The Need for Real Rent Control

On September 20 - the last day of the Fall 2024 legislative session - I said the following about the Houston government’s legislation that: failed to implement real rent control, made it easier for landlords to evict renters, left the fixed-term lease loophole, and extended a rent cap higher than any other in Canada, and more than double the rate of inflation. Here is what I said:

The situation for renters in Dartmouth North, in HRM, and across the province is getting more and more dire. Rents are incredibly high. We're hearing about studio apartments going for $1,700, and one-bedrooms are over $2,000. These are not luxury apartments.

The fact is that most incomes are nowhere near adequate to pay these prices, and it results in people being evicted for non-payment, defaulting on their power bills or other loans, not taking the medications they need, not eating enough and getting sick, or experiencing crippling anxiety and fear about all or any of the above.

People contact me every single day for help with housing. They can't afford where they're living. They're living with an abuser, and there's nowhere to escape to. Their landlord is moving into their unit, and they have to get out. Their power has been cut off. The list goes on and on.

Let me be clear: These are not calls that I get once a month, every couple of weeks, or even every couple of days. These calls come in every day, and most days there are more than one. People need help, and they need it now.

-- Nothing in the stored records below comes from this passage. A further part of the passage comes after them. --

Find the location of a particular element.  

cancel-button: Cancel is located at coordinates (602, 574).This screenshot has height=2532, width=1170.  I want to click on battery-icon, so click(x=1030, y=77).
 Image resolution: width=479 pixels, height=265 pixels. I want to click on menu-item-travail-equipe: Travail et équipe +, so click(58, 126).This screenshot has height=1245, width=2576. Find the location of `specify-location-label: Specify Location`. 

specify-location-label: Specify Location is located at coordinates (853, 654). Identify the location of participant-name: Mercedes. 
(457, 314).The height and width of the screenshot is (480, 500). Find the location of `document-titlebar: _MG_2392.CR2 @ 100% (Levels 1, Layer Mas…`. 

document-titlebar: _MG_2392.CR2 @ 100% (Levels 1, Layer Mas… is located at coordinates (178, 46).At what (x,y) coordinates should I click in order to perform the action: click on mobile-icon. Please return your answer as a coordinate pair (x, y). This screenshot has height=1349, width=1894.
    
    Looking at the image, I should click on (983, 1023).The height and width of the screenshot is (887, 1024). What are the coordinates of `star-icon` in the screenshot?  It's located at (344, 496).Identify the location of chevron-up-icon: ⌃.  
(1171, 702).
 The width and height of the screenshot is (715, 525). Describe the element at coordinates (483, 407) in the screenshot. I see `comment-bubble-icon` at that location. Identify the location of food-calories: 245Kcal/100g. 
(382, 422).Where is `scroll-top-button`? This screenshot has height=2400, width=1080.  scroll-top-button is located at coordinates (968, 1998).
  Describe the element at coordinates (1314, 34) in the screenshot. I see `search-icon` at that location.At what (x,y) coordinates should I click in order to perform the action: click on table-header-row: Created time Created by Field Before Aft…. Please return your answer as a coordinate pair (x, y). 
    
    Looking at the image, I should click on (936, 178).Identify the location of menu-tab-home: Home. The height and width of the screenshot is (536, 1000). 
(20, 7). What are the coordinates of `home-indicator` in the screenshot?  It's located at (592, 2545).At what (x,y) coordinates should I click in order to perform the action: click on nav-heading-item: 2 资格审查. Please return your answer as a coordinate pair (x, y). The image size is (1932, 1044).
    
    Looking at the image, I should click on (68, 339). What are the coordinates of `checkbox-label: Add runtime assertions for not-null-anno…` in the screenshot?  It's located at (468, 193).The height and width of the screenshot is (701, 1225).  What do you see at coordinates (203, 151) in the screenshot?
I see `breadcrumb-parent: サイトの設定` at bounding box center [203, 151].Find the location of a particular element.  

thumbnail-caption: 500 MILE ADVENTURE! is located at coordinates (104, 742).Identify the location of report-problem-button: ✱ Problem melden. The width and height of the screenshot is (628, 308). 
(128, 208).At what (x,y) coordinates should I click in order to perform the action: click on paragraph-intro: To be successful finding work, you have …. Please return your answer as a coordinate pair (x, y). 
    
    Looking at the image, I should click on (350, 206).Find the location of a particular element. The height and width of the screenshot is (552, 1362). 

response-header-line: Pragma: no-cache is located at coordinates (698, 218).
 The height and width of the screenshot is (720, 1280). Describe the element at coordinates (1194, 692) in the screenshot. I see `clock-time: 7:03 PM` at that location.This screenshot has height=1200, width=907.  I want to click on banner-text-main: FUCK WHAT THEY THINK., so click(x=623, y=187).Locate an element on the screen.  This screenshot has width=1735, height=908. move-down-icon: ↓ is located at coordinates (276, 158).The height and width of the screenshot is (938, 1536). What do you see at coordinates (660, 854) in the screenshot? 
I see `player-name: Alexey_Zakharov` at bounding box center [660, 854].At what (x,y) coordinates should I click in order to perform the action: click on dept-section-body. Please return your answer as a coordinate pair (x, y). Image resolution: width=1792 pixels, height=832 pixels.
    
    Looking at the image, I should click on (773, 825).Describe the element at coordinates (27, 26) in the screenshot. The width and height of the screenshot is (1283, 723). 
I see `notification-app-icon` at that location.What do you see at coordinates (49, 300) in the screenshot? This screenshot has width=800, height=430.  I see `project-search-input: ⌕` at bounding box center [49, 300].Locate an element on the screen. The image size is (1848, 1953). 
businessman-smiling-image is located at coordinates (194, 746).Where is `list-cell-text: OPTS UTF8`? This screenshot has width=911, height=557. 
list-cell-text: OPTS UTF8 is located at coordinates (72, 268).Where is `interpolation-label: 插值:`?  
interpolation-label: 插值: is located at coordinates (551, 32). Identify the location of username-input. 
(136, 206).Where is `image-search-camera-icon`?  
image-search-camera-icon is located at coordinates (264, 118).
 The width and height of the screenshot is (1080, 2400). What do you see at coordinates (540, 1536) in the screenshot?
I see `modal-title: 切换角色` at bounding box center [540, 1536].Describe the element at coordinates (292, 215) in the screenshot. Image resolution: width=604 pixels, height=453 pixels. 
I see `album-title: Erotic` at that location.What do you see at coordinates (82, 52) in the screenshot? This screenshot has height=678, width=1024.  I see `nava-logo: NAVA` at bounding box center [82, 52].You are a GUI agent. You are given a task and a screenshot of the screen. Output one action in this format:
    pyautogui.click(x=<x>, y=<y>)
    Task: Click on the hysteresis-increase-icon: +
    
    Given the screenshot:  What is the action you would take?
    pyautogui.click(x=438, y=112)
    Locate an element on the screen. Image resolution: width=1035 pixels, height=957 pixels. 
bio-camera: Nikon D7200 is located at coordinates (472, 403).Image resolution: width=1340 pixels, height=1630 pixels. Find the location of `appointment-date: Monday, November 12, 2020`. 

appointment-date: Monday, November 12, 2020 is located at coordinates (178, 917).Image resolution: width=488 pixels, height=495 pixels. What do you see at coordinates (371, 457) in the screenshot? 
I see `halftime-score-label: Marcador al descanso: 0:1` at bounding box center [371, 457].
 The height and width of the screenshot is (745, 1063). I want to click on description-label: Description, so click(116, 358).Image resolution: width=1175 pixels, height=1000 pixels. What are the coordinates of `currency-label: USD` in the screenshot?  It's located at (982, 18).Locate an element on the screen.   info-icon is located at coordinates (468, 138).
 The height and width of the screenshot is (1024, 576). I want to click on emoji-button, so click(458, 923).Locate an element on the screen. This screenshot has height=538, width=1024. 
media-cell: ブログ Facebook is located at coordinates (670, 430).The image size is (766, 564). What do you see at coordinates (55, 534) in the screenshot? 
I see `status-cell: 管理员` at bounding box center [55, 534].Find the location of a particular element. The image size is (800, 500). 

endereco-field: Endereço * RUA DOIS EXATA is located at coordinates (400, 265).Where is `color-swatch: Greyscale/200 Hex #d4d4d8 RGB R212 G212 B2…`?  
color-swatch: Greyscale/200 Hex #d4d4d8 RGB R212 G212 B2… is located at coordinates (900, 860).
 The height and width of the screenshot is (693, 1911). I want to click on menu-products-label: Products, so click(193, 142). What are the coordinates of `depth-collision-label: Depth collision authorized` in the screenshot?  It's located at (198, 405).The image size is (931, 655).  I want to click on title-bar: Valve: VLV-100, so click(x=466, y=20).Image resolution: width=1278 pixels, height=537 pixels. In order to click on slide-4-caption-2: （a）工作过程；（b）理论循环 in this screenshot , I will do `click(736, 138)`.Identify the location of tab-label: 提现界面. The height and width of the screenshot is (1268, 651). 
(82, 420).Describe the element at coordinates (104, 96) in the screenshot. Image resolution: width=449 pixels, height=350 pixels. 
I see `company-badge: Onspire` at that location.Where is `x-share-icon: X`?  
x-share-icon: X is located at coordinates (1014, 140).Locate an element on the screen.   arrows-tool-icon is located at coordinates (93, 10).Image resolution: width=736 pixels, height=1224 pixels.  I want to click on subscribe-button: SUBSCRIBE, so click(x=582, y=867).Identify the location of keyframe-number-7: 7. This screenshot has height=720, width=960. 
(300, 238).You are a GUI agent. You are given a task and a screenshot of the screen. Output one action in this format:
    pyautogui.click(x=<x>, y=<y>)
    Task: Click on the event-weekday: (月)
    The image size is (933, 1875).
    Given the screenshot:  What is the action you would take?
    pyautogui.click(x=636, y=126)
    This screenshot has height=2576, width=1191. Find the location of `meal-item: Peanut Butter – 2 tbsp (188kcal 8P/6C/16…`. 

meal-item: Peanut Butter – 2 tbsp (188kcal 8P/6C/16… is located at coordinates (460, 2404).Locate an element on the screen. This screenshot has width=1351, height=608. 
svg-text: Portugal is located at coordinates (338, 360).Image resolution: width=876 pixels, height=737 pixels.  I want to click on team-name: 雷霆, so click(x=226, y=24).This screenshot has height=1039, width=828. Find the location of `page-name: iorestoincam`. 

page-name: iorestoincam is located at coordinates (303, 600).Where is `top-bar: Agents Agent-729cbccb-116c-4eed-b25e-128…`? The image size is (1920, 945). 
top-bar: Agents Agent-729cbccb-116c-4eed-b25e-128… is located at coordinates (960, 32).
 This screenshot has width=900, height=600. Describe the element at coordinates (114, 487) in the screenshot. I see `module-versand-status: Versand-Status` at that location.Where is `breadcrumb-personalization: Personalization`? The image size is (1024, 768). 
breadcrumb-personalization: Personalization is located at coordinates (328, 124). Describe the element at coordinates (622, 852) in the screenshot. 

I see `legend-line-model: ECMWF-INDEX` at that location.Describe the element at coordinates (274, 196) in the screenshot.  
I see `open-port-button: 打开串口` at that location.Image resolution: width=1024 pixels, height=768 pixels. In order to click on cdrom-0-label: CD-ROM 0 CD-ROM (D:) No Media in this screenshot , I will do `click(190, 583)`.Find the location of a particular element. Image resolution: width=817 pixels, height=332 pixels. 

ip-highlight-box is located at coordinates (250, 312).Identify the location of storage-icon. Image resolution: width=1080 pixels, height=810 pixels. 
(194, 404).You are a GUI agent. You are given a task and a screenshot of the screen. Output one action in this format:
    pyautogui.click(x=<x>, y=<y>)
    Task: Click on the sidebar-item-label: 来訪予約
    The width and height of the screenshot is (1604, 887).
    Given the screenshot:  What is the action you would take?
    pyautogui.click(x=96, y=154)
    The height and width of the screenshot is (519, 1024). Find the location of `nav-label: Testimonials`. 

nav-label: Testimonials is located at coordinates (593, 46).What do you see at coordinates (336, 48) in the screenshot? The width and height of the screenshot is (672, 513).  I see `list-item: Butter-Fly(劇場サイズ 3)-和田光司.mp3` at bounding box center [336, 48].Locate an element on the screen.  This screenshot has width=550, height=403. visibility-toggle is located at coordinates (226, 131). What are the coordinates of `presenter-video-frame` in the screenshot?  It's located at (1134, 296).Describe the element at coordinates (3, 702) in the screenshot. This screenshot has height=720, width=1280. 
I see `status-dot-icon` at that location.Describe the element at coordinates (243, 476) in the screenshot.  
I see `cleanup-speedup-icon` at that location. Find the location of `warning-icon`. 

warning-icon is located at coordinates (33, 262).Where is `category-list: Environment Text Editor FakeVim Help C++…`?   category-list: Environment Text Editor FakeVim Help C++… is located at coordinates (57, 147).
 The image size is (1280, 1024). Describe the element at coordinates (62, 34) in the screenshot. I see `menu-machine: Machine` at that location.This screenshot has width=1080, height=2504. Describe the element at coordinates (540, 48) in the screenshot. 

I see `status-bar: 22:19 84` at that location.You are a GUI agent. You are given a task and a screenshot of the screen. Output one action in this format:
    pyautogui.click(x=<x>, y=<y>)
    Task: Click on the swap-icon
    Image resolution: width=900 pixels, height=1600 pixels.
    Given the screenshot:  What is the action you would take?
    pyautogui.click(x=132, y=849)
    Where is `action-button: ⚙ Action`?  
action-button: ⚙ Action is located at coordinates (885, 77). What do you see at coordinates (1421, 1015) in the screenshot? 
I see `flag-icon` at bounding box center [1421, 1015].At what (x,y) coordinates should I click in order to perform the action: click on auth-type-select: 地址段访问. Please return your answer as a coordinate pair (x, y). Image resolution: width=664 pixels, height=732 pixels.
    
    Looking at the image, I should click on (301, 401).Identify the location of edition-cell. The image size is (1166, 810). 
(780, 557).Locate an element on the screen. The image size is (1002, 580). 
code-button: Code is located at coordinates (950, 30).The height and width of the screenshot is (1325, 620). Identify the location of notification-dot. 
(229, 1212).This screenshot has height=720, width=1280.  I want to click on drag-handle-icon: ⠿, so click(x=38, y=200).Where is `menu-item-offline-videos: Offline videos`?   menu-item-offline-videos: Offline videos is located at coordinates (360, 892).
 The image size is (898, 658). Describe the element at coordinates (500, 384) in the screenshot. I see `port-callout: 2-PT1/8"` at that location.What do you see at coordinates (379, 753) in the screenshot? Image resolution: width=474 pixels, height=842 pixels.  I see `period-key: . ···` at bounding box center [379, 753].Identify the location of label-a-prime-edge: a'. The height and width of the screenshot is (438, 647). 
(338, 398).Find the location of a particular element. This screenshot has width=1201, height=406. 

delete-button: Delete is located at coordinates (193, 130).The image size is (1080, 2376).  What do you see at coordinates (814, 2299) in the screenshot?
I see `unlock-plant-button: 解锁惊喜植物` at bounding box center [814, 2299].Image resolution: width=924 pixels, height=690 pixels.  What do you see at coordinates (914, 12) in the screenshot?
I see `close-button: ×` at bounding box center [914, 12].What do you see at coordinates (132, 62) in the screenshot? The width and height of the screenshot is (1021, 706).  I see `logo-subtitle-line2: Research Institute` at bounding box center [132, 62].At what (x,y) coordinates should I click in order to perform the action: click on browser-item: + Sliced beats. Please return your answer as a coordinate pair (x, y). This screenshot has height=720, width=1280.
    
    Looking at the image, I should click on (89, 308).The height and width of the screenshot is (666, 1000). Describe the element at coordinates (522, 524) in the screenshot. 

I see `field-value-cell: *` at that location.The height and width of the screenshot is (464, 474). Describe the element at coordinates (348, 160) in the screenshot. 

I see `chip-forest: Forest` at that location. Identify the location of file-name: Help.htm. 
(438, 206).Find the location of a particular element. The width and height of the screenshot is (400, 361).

Yes, supply will help a little, but supply is coming in years and not days or months, and there is no guarantee of what the rents of all these buildings will be. People need housing that is adequate and that they can afford. There are some solutions to this that the government is at best ignoring and at worst working against.

We need a system of rent control where the rent is tied to the unit and not the tenant. This Bill does not do this. We need a system where there is no financial incentive for the use of fixed-term leases so they would be used for the intended purpose instead of for landlords to skirt the rent cap, as we heard about in Law Amendments Committee. This Bill does not have that.

Instead, it provides a pathway to homelessness, which, by the way, quadrupled in HRM since this government came to office. We need a system where there would be no financial incentive to make buildings pet-free when they were always pet-friendly; no need to charge for storage lockers when they always had been included in the rent; and no need to renovict tenants when there is nothing more than a cosmetic improvement needed to do to a unit or building. This Bill does not have this.

If not fair or affordable, the rent cap will give some predictability to renters for the next couple of years, but what happens then? This government is determined to return our rental market to a scenario where there is no control at all. We need this Bill to legislate permanent rental control tied to the unit and not the tenant.

The opportunity to bring this Bill forward could have done so much good, but it actually does the opposite. It will not help the housing and homelessness crisis, and in fact, it will probably make it worse for all these reasons I have laid out. For the tens of thousands of renters I represent in Dartmouth North, I cannot support this Bill.